## Task data:
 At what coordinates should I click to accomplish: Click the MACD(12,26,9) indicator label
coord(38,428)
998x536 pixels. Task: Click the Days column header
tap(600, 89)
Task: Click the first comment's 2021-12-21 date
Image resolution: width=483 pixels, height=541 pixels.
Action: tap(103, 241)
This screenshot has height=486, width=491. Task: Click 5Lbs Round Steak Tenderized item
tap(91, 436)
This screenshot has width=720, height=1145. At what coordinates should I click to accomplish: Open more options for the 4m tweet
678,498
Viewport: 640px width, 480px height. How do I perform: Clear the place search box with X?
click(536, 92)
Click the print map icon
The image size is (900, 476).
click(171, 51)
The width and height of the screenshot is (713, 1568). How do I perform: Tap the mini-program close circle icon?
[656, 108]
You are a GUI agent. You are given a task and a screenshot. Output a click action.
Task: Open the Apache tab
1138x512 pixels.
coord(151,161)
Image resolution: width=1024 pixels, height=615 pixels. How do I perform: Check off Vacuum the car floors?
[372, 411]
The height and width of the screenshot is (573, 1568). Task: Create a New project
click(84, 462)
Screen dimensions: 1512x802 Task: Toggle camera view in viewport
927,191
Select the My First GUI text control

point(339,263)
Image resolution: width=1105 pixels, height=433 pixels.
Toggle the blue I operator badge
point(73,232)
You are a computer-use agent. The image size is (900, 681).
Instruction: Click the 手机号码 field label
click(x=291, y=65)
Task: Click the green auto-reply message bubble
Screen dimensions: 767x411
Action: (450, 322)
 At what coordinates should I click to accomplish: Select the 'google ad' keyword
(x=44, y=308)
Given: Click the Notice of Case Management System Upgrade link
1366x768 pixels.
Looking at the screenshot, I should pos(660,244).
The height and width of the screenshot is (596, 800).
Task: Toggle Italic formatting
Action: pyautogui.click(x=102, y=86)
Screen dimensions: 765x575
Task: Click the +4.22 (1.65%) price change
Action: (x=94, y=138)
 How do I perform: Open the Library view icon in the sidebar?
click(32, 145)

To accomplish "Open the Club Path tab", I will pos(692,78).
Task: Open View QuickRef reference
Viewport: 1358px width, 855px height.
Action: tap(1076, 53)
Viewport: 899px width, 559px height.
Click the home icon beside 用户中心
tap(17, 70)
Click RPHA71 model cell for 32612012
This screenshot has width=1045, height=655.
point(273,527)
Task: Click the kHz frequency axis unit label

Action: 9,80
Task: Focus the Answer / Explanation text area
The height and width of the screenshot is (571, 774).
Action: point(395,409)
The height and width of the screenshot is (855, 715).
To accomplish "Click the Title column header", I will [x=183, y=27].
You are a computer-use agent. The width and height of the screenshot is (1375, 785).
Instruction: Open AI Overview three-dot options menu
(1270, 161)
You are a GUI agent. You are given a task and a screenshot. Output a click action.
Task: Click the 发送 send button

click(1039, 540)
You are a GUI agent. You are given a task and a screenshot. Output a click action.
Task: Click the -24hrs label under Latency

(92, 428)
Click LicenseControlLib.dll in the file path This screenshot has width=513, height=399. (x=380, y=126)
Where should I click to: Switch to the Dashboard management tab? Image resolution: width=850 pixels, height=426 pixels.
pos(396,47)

## Aim of the task:
Copy every record verbatim.

## Solution to the exercise:
 At what coordinates should I click to accomplish: Click the MACD(12,26,9) indicator label
coord(38,428)
998x536 pixels. Task: Click the Days column header
tap(600, 89)
Task: Click the first comment's 2021-12-21 date
Image resolution: width=483 pixels, height=541 pixels.
Action: tap(103, 241)
This screenshot has height=486, width=491. Task: Click 5Lbs Round Steak Tenderized item
tap(91, 436)
This screenshot has width=720, height=1145. At what coordinates should I click to accomplish: Open more options for the 4m tweet
678,498
Viewport: 640px width, 480px height. How do I perform: Clear the place search box with X?
click(536, 92)
Click the print map icon
The image size is (900, 476).
click(171, 51)
The width and height of the screenshot is (713, 1568). How do I perform: Tap the mini-program close circle icon?
[656, 108]
You are a GUI agent. You are given a task and a screenshot. Output a click action.
Task: Open the Apache tab
1138x512 pixels.
coord(151,161)
Image resolution: width=1024 pixels, height=615 pixels. How do I perform: Check off Vacuum the car floors?
[372, 411]
The height and width of the screenshot is (573, 1568). Task: Create a New project
click(84, 462)
Screen dimensions: 1512x802 Task: Toggle camera view in viewport
927,191
Select the My First GUI text control

point(339,263)
Image resolution: width=1105 pixels, height=433 pixels.
Toggle the blue I operator badge
point(73,232)
You are a computer-use agent. The image size is (900, 681).
Instruction: Click the 手机号码 field label
click(x=291, y=65)
Task: Click the green auto-reply message bubble
Screen dimensions: 767x411
Action: (450, 322)
 At what coordinates should I click to accomplish: Select the 'google ad' keyword
(x=44, y=308)
Given: Click the Notice of Case Management System Upgrade link
1366x768 pixels.
Looking at the screenshot, I should pos(660,244).
The height and width of the screenshot is (596, 800).
Task: Toggle Italic formatting
Action: pyautogui.click(x=102, y=86)
Screen dimensions: 765x575
Task: Click the +4.22 (1.65%) price change
Action: (x=94, y=138)
 How do I perform: Open the Library view icon in the sidebar?
click(32, 145)

To accomplish "Open the Club Path tab", I will pos(692,78).
Task: Open View QuickRef reference
Viewport: 1358px width, 855px height.
Action: tap(1076, 53)
Viewport: 899px width, 559px height.
Click the home icon beside 用户中心
tap(17, 70)
Click RPHA71 model cell for 32612012
This screenshot has width=1045, height=655.
point(273,527)
Task: Click the kHz frequency axis unit label

Action: 9,80
Task: Focus the Answer / Explanation text area
The height and width of the screenshot is (571, 774).
Action: point(395,409)
The height and width of the screenshot is (855, 715).
To accomplish "Click the Title column header", I will [x=183, y=27].
You are a computer-use agent. The width and height of the screenshot is (1375, 785).
Instruction: Open AI Overview three-dot options menu
(1270, 161)
You are a GUI agent. You are given a task and a screenshot. Output a click action.
Task: Click the 发送 send button

click(1039, 540)
You are a GUI agent. You are given a task and a screenshot. Output a click action.
Task: Click the -24hrs label under Latency

(92, 428)
Click LicenseControlLib.dll in the file path This screenshot has width=513, height=399. (x=380, y=126)
Where should I click to: Switch to the Dashboard management tab? Image resolution: width=850 pixels, height=426 pixels.
pos(396,47)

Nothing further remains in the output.